Attualmente, il Circolo vanta sempre nuovi iscritti e appuntamenti affollati, ha come presidente e vicepresidente i coniugi Alida e Paolo Cartagine, come segretario e tesoriere Rina Rossetto e Luciano Dubs e un direttivo di otto consiglieri. Varie manifestazioni hanno ricordato la ricorrenza dei 90 anni, e, continuando i festeggiamenti, è stata inaugurata il 26 luglio, al Palazzo del Consiglio Regionale in piazza Oberdan, alla presenza della presidente della Regione Debora Serracchiani, del presidente del Consiglio Regionale Franco Iacop e di Emiliano Edera consigliere regionale, la mostra: “1925 – Circolo Fotografico Triestino Lungometraggio di Immagini”. Ripercorre gli anni triestini dal dopoguerra a oggi passando per avvenimenti particolari, momenti significativi, grandi cambiamenti: in questo modo le foto in esposizione non puntano sull’estetica e sulla forma, ma sono foto realistiche, descrittive. Sono dei documenti con precise connotazioni spazio-temporali e per l’esposizione sono state divise in sei sezioni, alle quali si aggiungono alcuni poster di grande formato che vanno a riassumere i temi dell’intera mostra.

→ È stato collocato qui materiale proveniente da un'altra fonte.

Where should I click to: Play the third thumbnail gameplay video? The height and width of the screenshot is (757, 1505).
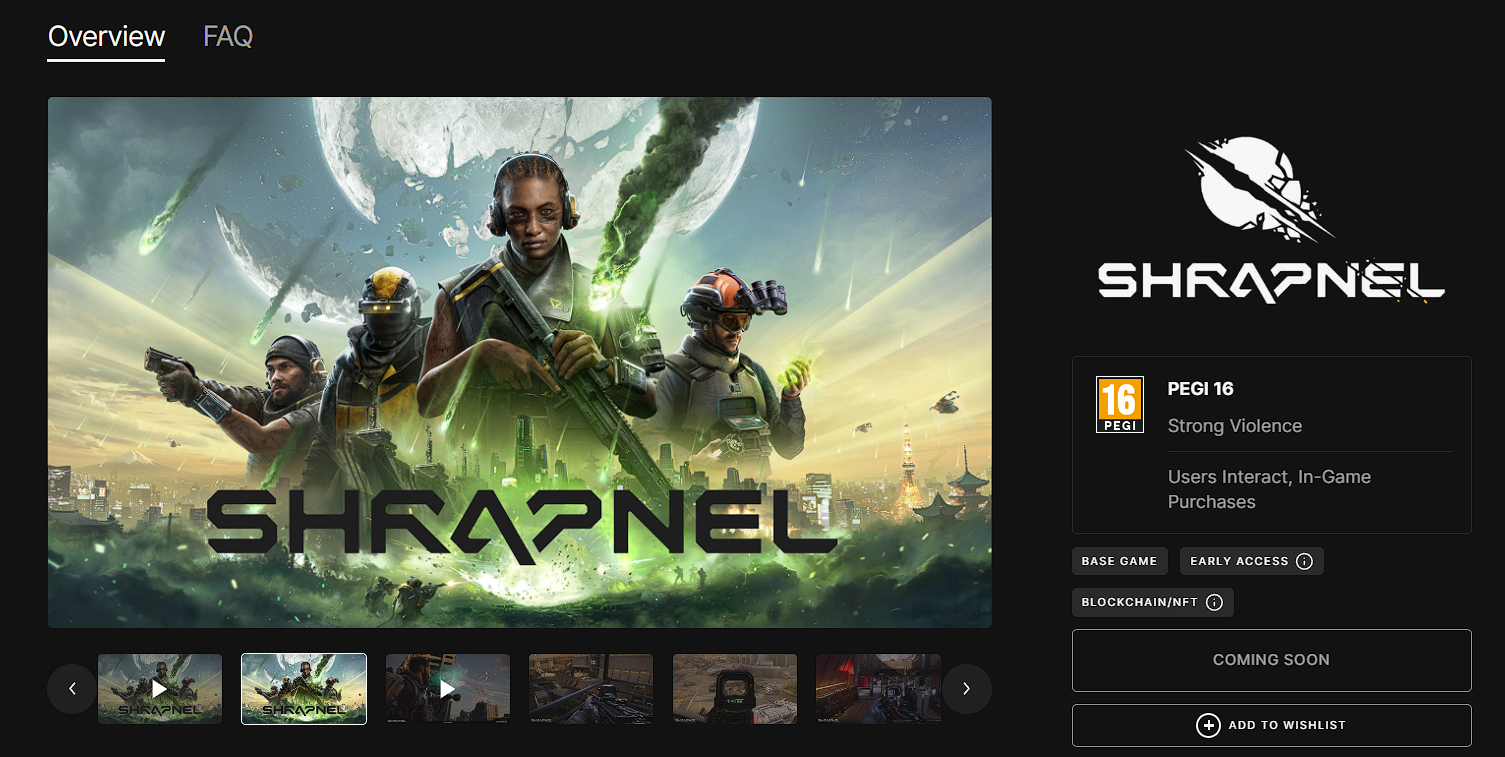[x=448, y=689]
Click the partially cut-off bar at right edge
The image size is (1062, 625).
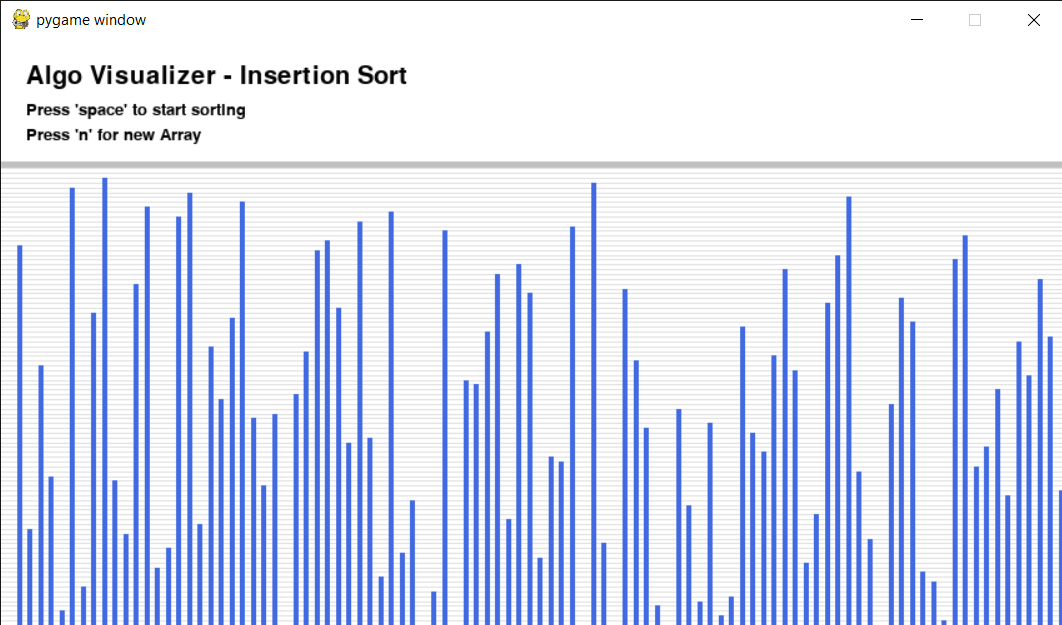pos(1060,557)
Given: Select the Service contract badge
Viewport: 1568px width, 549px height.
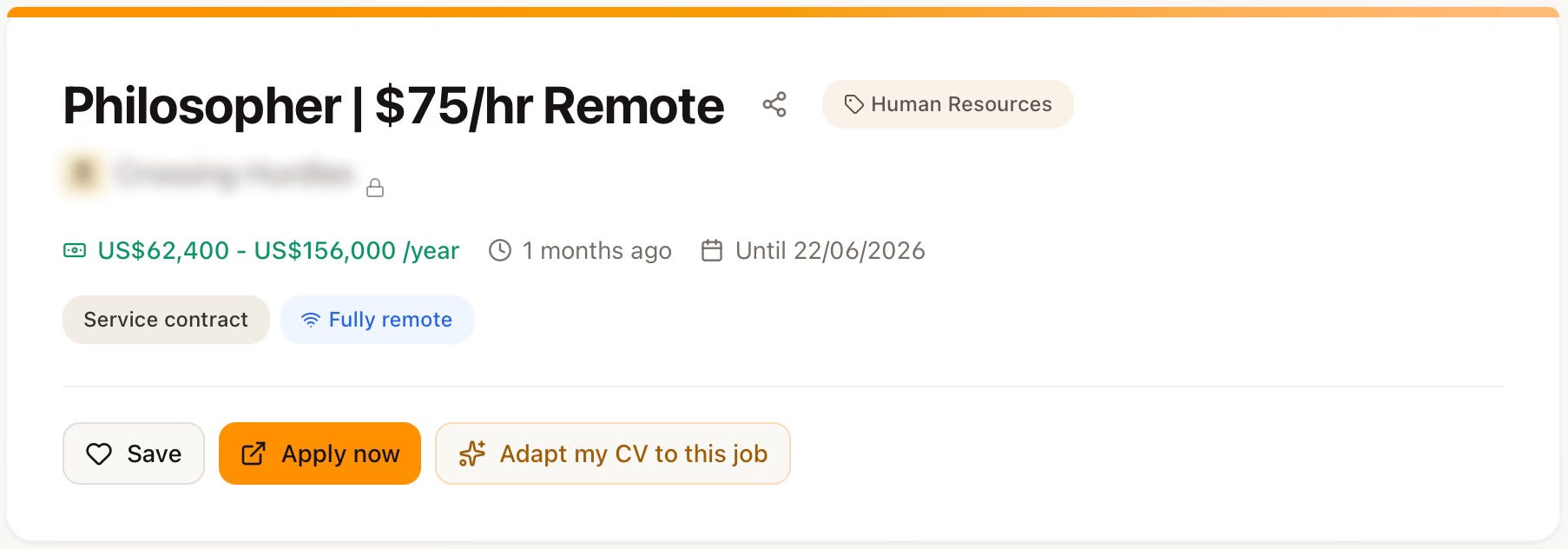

Per testimoniare il passaggio degli anni 40/70, ad esempio, abbiamo numerose istantanee di Umberto Vittori che hanno registrato alcuni momenti importanti nel periodo del Governo Militare Alleato, come i poster appesi in tutta la città per le prime elezioni comunali: sul Mercato Coperto in Largo Barriera, sulla Stazione Marittima… Oppure le parate militari, le manifestazioni, o ancora la partenza dei migranti che speravano in una vita migliore salendo su una grande nave; o la visita del presidente Saragat nel ’68, per il cinquantesimo anniversario di Trieste italiana; o la scritta su un muro che chiaramente fa riferimento alla legge 180: “Fora i matti dentro Basaglia”. Altre fotografie invece non ricordano la storia della città non dal punto di vista storico ma esclusivamente sociale, come i manifesti della Dolce vita di Fellini a Servola, oppure i cartelli che inneggiano al pugile Nino Benvenuti nel ’64. Infine, significativi scatti di Ermanno Comar ci portano su campetti di periferia, nei quartieri popolari: alcuni ragazzini giocano un’improvvisata partita di calcio o di basket con arnesi datati e arrugginiti, tra pozze di fango e erba alta ai lati del campo di gioco.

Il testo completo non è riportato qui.